▶ _EXERCISE REQUIREMENTS_: Using the listing below, please count the lines that contain the string "screenshot". Only the number is wanted.

*** RECORDED INFORMATION Section Begins ***

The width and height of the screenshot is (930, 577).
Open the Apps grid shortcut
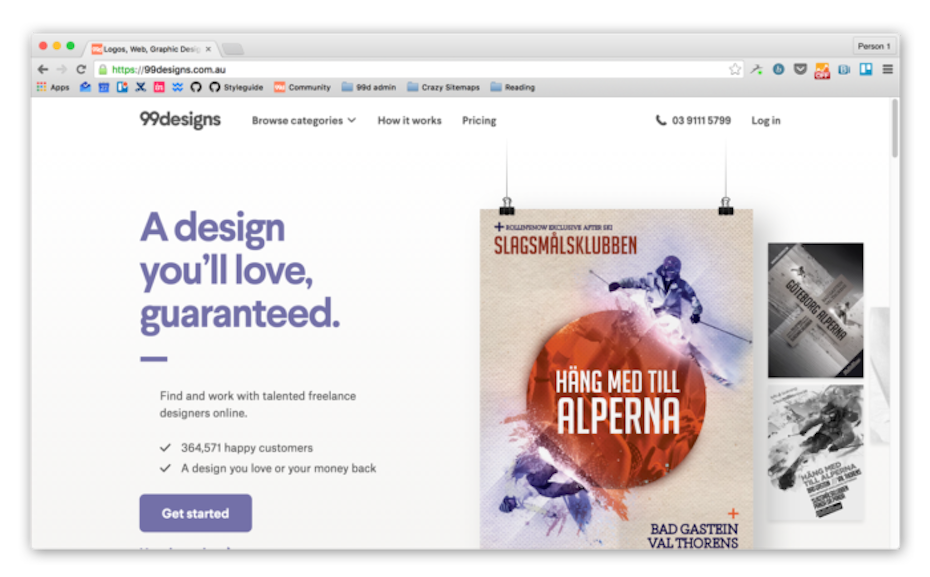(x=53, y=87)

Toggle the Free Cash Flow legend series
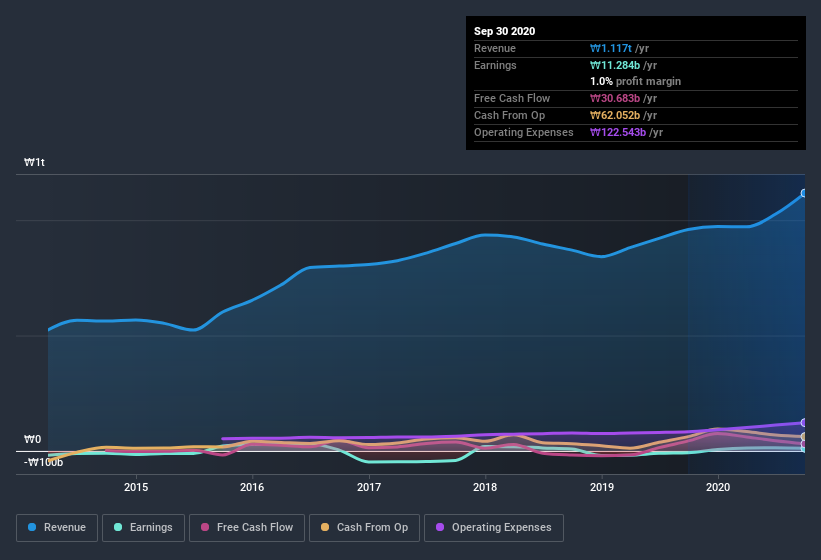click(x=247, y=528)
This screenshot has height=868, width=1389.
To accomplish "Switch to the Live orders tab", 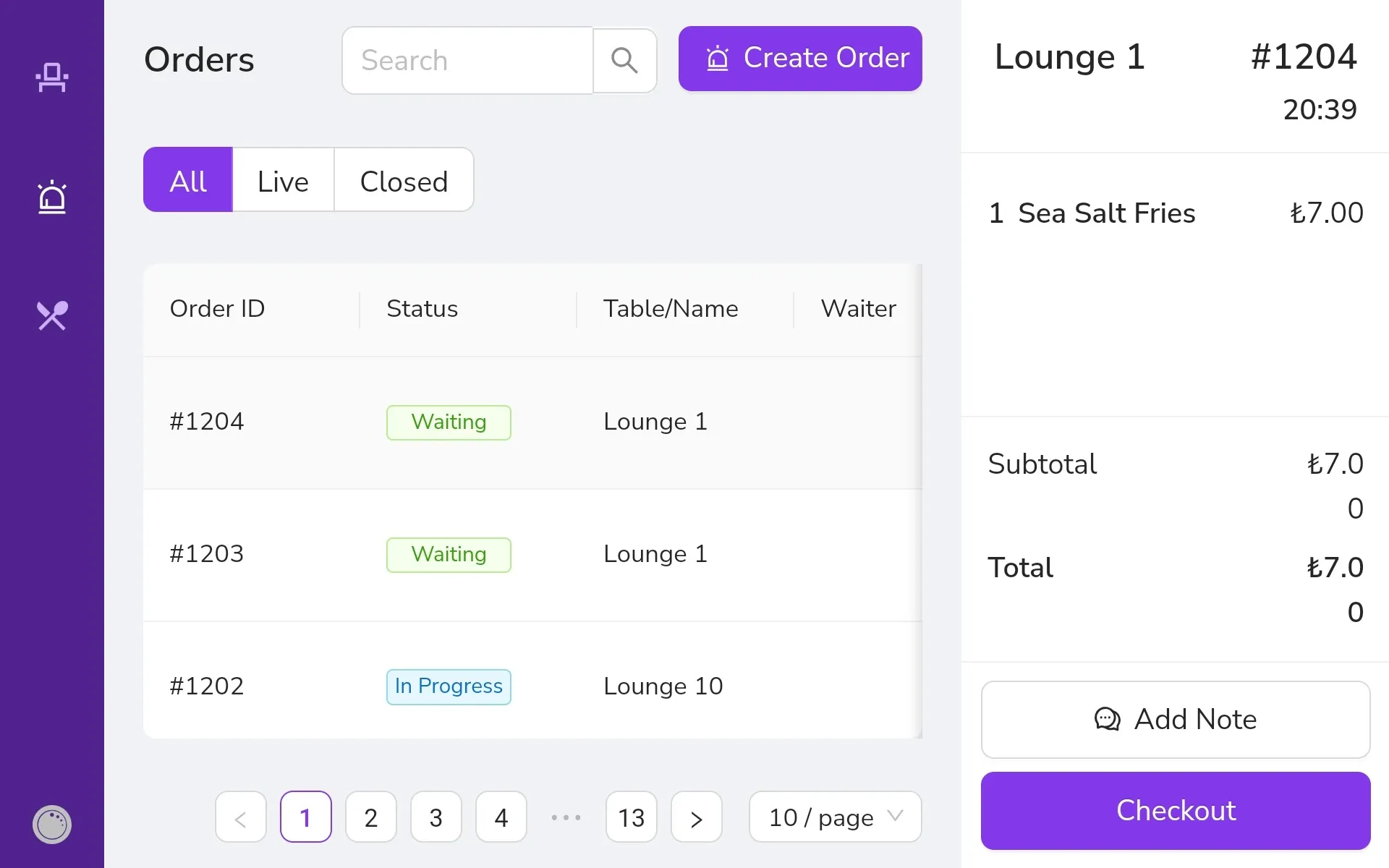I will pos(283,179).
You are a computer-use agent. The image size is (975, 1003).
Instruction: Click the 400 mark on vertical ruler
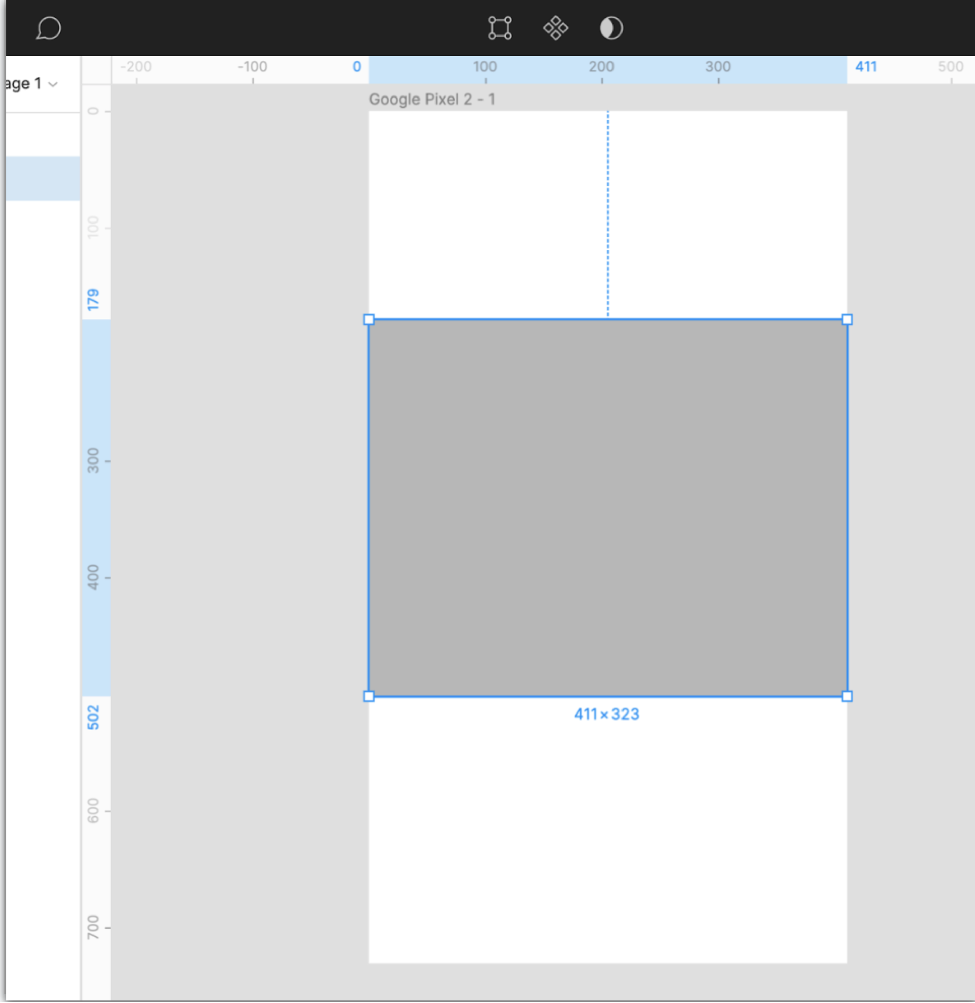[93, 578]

*** RECORDED INFORMATION Section Ends ***
*** RECORDED INFORMATION Section Begins ***

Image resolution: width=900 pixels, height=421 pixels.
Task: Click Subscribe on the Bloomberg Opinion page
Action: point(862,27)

*** RECORDED INFORMATION Section Ends ***
*** RECORDED INFORMATION Section Begins ***

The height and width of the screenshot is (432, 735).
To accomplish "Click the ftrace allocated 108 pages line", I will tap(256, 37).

*** RECORDED INFORMATION Section Ends ***

▶ _TASK ANSWER_: 3